One of the great mysteries of life: why do bad things happen to good people? Why doesn’t God protect His followers from pain? And there’s no easy, pat answer to that mystery, but rather a call to action.

And so you are rejecting Gird because he has not acted as you would…You are not rejecting his principles, it seems, but the fact that they aren’t carried out?…Then it seems, Paksenarrion, that you ought to be willing to try to carry them out…If the rest of us are doing so badly.

People can disappoint us. They can be downright evil. We can’t always prevent that, or understand why God doesn’t just fix it for us. But we can choose to do some good in the world, to be part of a solution to the problem.

So Paks begins her training. Then something unbelievably awful happens, something with devastating consequences. And the book ends with her wandering through the bitter cold of winter, alone, afraid and despairing. Let me tell you, I immediately turned to Oath of Gold, the third book, in a frenzy of horror and concern (and let’s face it, annoyance with the author for such a cruel cliffhanger). The story went into places I never would have expected. Where and how Paks finds healing is unconventional and beautiful. There is an exploration of the true nature of courage and of compassion. And there is this perfect, lovely quote:

I used to wonder how the paladins of Gird could be considered protectors of the helpless when they had never been helpless. Rather like asking the hawk to feel empathy for the grouse, or the wolf for the sheep. Even if a tamed wolf makes a good sheepdog, he will never understand how the sheep feel. You, Paksenarrion, you are most fortunate. For having been, as you thought, a coward, and helpless to fight – you know what that is like. You know what bitterness that feeling breeds – you know in your own heart what kind of evil it brings. And so you are most fit to fight it where it occurs.

At the crux of it, Paks becomes a better paladin because of her suffering. That isn’t to say that the story glorifies or romanticizes suffering; it’s quite painful to read the sections when she is at her lowest points, and those who torment her are rightly condemned as evil. But it’s important that while she is weak and fearful, she is judged and derided. Because then she knows, she knows so very well in the very core of her being, no matter how powerful she ultimately becomes, she knows what it means to feel miserably humiliated for being weak. So she will never take part in that humiliation. She will understand the pain of those who suffer far better than one who has never suffered much.

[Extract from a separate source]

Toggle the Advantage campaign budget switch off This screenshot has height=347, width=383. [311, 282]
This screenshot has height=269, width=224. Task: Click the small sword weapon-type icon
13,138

I can’t express even a fraction of what this book came to mean for me. After my first read, I appreciated it as a beautiful, well-plotted story. I saw more of the value of the details of military life in the first book, how it lent a taste of realism to the world, fantastic as it was. (The author has a lot of practical knowledge, both military and otherwise, that informs her worldbuilding. They actually dig trenches in this world, and reference the need to relieve oneself! And clothing must be cleaned or mended; mercenaries need carts of supplies for themselves and their animals! Horses aren’t like motorcycles that whinny; they need to be fed and rested and cared for!) I recognized more of the hints and foreshadowings I had missed the first time around. I saw how the little things at the beginning, the discipline and the adherence to duty and the cheerful friendliness and a strong moral sense, were traits developing within Paks in preparation for something more.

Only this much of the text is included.